In his farewell speech on the Senate floor in 2008, Stevens said he treasured every moment.

“I feel the same way now that I did in 1968,” he said. “I really must pinch myself to fully understand that I’m privileged to speak on the floor of the United States Senate.”

Stevens died in a plane crash near Dillingham in 2010.

When the statue project got underway about two years ago, deciding which Stevens to portray proved a challenge, Waller said. Stevens was famously mercurial, by turns charming and serious, and sometimes Incredible Hulk combative.

Waller, a member of Stevens’ staff from 2002 to 2009, said she originally favored a strong and serious pose of the man she still refers to as “the boss.” Bugbee Jackson said she was captivated by the intensity of a lost-in-thought pose she had seen in a photograph.

Both say they were swayed by the input of Stevens’ widow, Catherine, who suggested an approachable posture for an engaging personality. That input changed the project’s direction.

“I think at the end of the day, you’ll see she was right,” Waller said days before the statue was unveiled.

The statue took about a year and a half to create, Bugbee Jackson said. Her other bronze sculptures in Alaska include the Veterans Monument on the Delaney Park Strip in Anchorage, the Alexander Baranov Monument in Sitka and the Joe Redington Memorial at the Iditarod headquarters in Wasilla.

By the time she finished the Stevens project, Bugbee Jackson said she felt like she knew the man well, though they had only met briefly once or twice. She surrounded her Cordova workspace with pictures of Stevens. She listened to stories told by the people who knew him best. She watched videos to study how he used his mouth and the expression in his eyes. She even borrowed his coats and posed friends in them to study their folds.

“I don’t want to just make a shape that looks like somebody. I want to convey something from within them that expresses more of the kind of person they were,” Bugbee Jackson said.

Bugbee Jackson built the statue from a rebar core, shaped with foam, then molded in clay.
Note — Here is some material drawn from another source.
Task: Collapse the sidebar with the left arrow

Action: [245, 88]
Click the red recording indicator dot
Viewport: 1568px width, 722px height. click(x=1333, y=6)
She paid careful attention to even small details, she said, like the texture of his cowboy boots and the design on his law school ring. Wrinkles on his face, one of the final steps, were carved with a fillet knife, she said.

“I kept him fairly on the young side, which I think he might’ve appreciated,” Bugbee Jackson said.

Waller said it was emotional to see the completed clay sculpture in Bugbee Jackson’s studio before it was shipped to the Valley Bronze foundry in Joseph, Oregon, for casting.

“I walked in, and it’s like ‘There’s the boss,’ ” Waller said.

Waller said working for Stevens was transformative. She recalls a demanding-but-fair man who instilled confidence in her. His staff learned to be “hyper-prepared,” but got to see a side of him the public didn’t, Waller said. He once gave her a walking cane on her 30th birthday.

“Kind of behind the scenes, most of the time he was more jovial, playful,” Waller said. “Unless you messed up on legislation.”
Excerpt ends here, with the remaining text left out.